Слова с трудом выкарабкались из моего горла.
– Я бы хотел лучше всех на свете любить тебя.
Сказав, я ждал. Ее реакции.
И дождался.
– Кэм? – позвала Октавия. – Кэмерон!
Она заставила меня повернуться, и я увидел, как в ней что-то разгорается. Я поднес ее руку к губам и поцеловал.
– Честно, – сказал я, хотя и знал, что она мне верит. О чем я сказал, было во мне, и вокруг меня.
– Но вот какое дело, – продолжил я, – Я всего лишь человек. Но я постараюсь изо всех сил, слышишь?
Октавия кивнула, и хотя мы знали, что ей пора, мы еще довольно долго простояли на крыльце, оправдываясь дождем. Ракушка так и висела на шее у Октавии, но теперь она не бросалась в глаза, как в первый раз. Теперь казалось, будто она там была всегда.
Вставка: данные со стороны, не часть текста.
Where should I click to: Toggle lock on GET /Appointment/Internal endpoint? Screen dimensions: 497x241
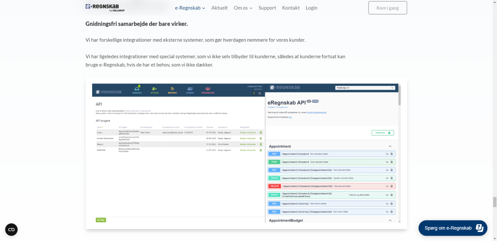click(392, 204)
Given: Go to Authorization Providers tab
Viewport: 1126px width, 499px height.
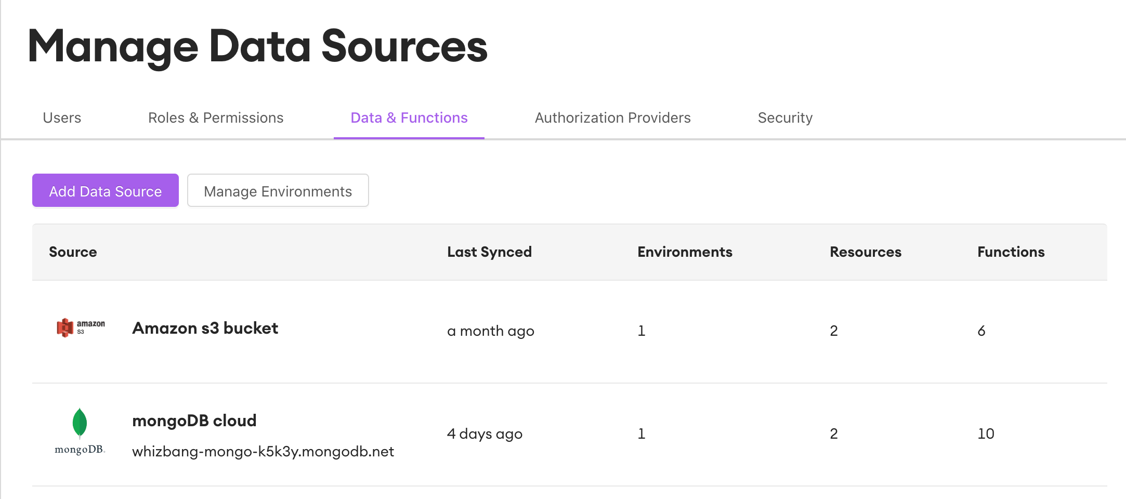Looking at the screenshot, I should pos(612,118).
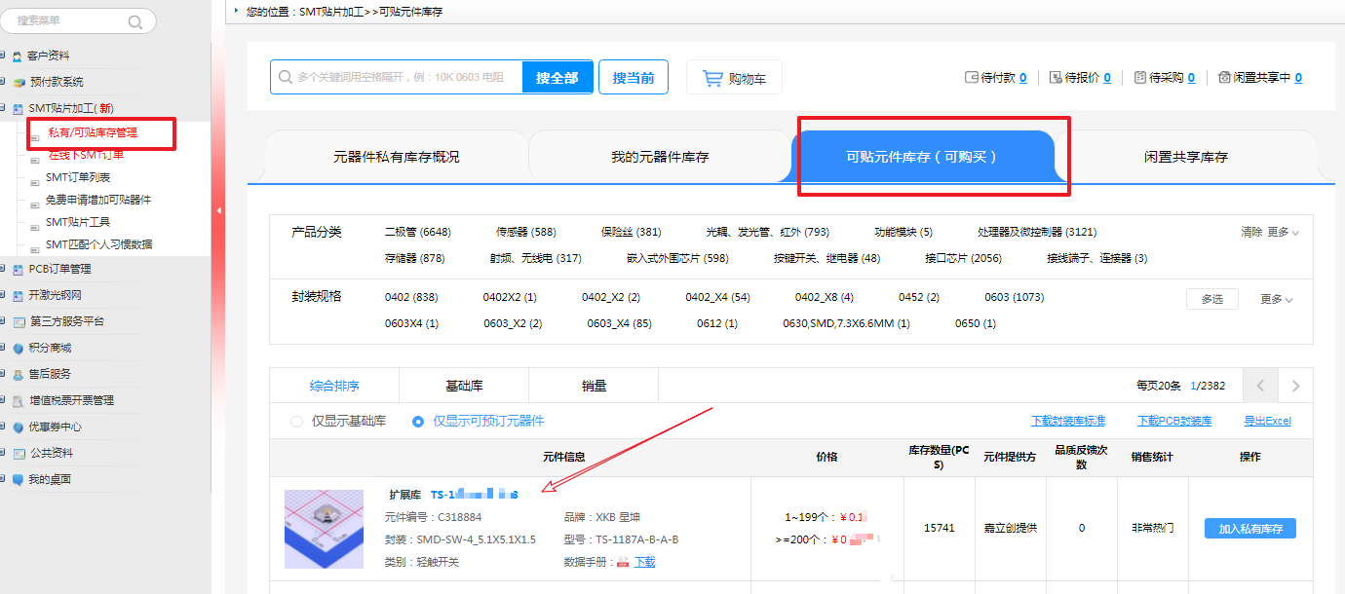Select 仅显示可预订元器件 radio button
This screenshot has width=1345, height=594.
tap(418, 422)
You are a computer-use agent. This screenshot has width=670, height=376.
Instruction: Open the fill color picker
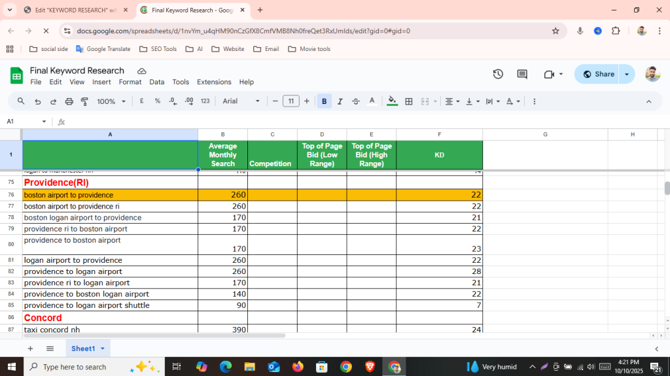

В воскресенье днем, когда мы приехали с набережной, все уже отвалили к Стиву на игру. Я решил, что не страшно туда и опоздать.
Вот Октавия, вот я.
Медлили.
Разговаривали.
И еще медлили, и вот, скорее, чем я ожидал, она взяла меня за руку, и мы пошли в нашу с Рубом комнату. Затворили дверь. Задернули шторы.
Я сел на кровать, а Октавия, наклонившись, разулась. Без слов она выпрямилась и шагнула ко мне.
Глядя на меня, расстегнула рубашку. Заведя руки за спину, щелкнула застежкой. Лифчик упал на пол, а в следующий миг я услышал, как высвободилась из петли пуговица на ее джинсах. Услышал молнию. Октавия шагнула в сторону, наклонилась, стаскивая джинсы, и высвободилась из них, сперва левую ногу, чуть покачнулась, потом правую. Джинсы остались на полу, а я, не двигаясь, впитывал в себя всю ее красоту.
Октавия встала на колени, стащила с меня куртку, расстегнула рубашку.
Погладила голизну моего живота и, скользнув ладонями вверх к плечам, стянула с меня рубаху. Легонько повела ногтями мне по шее, а потом медленно через грудь, по ребрам, снова к животу.
– Не бойся, Кэм, – прошептала Октавия, и когда мурашки разбежались по моей коже, она осторожно расстегнула мне штаны и стащила их с меня. Туфли вместе с ними, потом носки. И все это громоздилось мятой кучей, и рядом с ней Октавия положила меня на пол. – Не бойся, – снова шепнула она.